Considerando os diversos fatores que podem estar relacionados ao suicídio, entre eles, socioculturais, genéticos, filosóficos, existenciais, ambientais, a Secretaria da Justiça e Cidadania, por meio do Centro de Referência e Apoio à Vítima (CRAVI), também entra nesta luta para atuar na prevenção ao suicídio no Estado de São Paulo. A pasta lança a campanha "É importante falar, viver é a salvação!" para lembrar que conversar é uma das melhores soluções ao combate ao suicídio.

O CRAVI tem um canal de atendimento, seja direto ou indireto, para as pessoas serem acolhidas pelos técnicos do programa. Contato: telefone (11) 3291-2624 ou por meio do e-mail: cravi@justica.sp.gov.br.

Na próxima semana, será promovida uma Live com um especialista sobre o assunto e fará divulgação sobre a prevenção nas redes sociais da SJC e das vinculadas.

Para o secretário da Justiça e Cidadania, Paulo Dimas Mascaretti, é fundamental sensibilizar a população sobre a prevenção e o combate ao suicídio. “Nossas vidas valem a pena. Viver é a salvação. Nossos canais de atendimento estão abertos para ouvir e ajudar as pessoas contra esse mal”, destacou Paulo Dimas.

As estatísticas anuais alertam acerca da necessidade de políticas públicas para com este segmento. Segundo a Organização Mundial da Saúde (OMS), foram registrados 7% de aumento no número de suicídios ocorridos no país. O perfil, em sua maioria formada por jovens entre 15 e 19 anos, aponta para a urgência de se estabelecer junto a este público estratégias de prevenção e posvenção, especialmente nas escolas, locais onde não raro são testemunhadas as ideias suicidas.

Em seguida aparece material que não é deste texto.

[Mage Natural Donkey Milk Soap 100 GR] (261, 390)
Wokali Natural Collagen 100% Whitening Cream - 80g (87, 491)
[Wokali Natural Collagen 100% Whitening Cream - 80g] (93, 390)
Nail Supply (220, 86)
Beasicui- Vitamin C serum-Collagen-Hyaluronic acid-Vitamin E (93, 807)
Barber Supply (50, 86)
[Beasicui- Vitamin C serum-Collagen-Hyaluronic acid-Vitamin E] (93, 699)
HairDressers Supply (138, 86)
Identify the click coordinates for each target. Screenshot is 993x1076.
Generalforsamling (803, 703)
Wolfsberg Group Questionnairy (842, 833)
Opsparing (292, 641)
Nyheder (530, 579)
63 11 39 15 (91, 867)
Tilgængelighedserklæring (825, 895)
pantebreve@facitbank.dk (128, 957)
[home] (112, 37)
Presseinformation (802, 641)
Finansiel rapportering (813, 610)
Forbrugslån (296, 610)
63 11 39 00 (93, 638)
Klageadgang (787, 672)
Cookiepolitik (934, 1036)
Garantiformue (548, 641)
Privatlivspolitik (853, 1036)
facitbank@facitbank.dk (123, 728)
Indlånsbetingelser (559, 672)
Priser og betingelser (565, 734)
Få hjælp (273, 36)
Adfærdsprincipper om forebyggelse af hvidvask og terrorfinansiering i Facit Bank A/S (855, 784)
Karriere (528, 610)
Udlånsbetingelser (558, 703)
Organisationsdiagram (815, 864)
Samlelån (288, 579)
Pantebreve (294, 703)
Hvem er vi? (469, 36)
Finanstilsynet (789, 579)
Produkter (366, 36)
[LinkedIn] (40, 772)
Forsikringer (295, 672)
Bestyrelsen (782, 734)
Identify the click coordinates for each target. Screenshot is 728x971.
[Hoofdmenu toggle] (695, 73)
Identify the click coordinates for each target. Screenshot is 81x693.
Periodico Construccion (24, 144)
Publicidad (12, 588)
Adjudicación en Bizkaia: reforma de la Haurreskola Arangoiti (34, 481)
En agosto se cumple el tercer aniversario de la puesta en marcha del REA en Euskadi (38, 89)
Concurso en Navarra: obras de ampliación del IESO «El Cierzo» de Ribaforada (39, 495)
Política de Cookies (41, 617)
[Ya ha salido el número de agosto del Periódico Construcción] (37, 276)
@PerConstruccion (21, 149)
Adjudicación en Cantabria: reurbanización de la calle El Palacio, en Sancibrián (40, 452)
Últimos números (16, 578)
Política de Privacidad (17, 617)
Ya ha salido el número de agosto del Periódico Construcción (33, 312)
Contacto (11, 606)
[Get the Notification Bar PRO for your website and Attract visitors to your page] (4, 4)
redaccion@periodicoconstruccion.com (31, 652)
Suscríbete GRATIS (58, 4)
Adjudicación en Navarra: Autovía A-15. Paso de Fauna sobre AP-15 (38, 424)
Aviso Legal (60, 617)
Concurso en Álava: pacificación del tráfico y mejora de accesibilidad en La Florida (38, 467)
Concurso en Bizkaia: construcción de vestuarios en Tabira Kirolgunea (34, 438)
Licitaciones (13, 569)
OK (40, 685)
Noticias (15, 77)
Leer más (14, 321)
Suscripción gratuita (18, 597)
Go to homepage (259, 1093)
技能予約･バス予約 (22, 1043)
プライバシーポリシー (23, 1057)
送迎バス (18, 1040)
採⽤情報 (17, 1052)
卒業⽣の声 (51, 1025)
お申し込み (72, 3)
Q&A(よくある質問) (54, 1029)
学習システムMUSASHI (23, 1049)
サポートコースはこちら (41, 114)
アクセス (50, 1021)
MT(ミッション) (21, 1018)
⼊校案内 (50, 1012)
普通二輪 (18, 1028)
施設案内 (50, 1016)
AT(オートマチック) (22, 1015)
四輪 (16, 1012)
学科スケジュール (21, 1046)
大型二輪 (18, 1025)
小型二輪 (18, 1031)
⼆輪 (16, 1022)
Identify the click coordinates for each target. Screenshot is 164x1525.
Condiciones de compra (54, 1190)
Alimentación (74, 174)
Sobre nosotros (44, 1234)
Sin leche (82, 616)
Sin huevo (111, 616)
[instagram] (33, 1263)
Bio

Atendimento psicossocial gratuito
O CRAVI, da Secretaria da Justiça e Cidadania, realiza atendimento psicossocial e jurídico gratuito às vítimas e familiares de crimes graves contra a vida.

De acordo com um levantamento realizado pelo programa, cerca de 30% dos casos atendidos relataram ideias suicidas. Tratam-se de pais e mães de jovens que perderam suas vidas por homicídio e feminicídio, que tentam encontrar alternativas para atravessar um sofrimento particular e doloroso, difícil de expressar, e de se desvencilhar, entre elas, do suicídio.

Os pensamentos sobre o ato de tirar a própria vida são marcados por considerável ambivalência, pois não necessariamente resultam em um ato fatal. Muitas vezes, o que se procura é o alívio de um sofrimento persistente, resultante de um acontecimento traumático, como um acidente ou mesmo a perda violenta de um familiar.

Por meio de escutas individuais ou em grupos, os técnicos do CRAVI estimulam os usuários a falar sobre os efeitos da violência e as ideias de acabar com os problemas utilizando-se de um ato fatal. Desta forma, a equipe tem subsídios para ofertar alternativas de como lidar com os sofrimentos e dificuldades, e construir um percurso de reconstrução de significados para o viver.

O CRAVI também atua fortemente no ambiente escolar, com palestras sobre bullying, violência e prevenção do suicídio.

Em 2019, prestou assistência na Escola Estadual Raul Brasil, após o massacre ocorrido em 13 de março, que resultou na morte de oito pessoas, e realizou rodas de conversa e atendimentos psicológicos em uma escola estadual atingida pelo suicídio de um de seus alunos.

O CRAVI está localizado no Fórum Criminal da Barra Funda. Durante o distanciamento social os atendimentos ocorrem via telefone e videoconferência.

*Bruno Fedri é coordenador do Centro de Referência e Apoio à Vítima (CRAVI), da Secretaria da Justiça e Cidadania.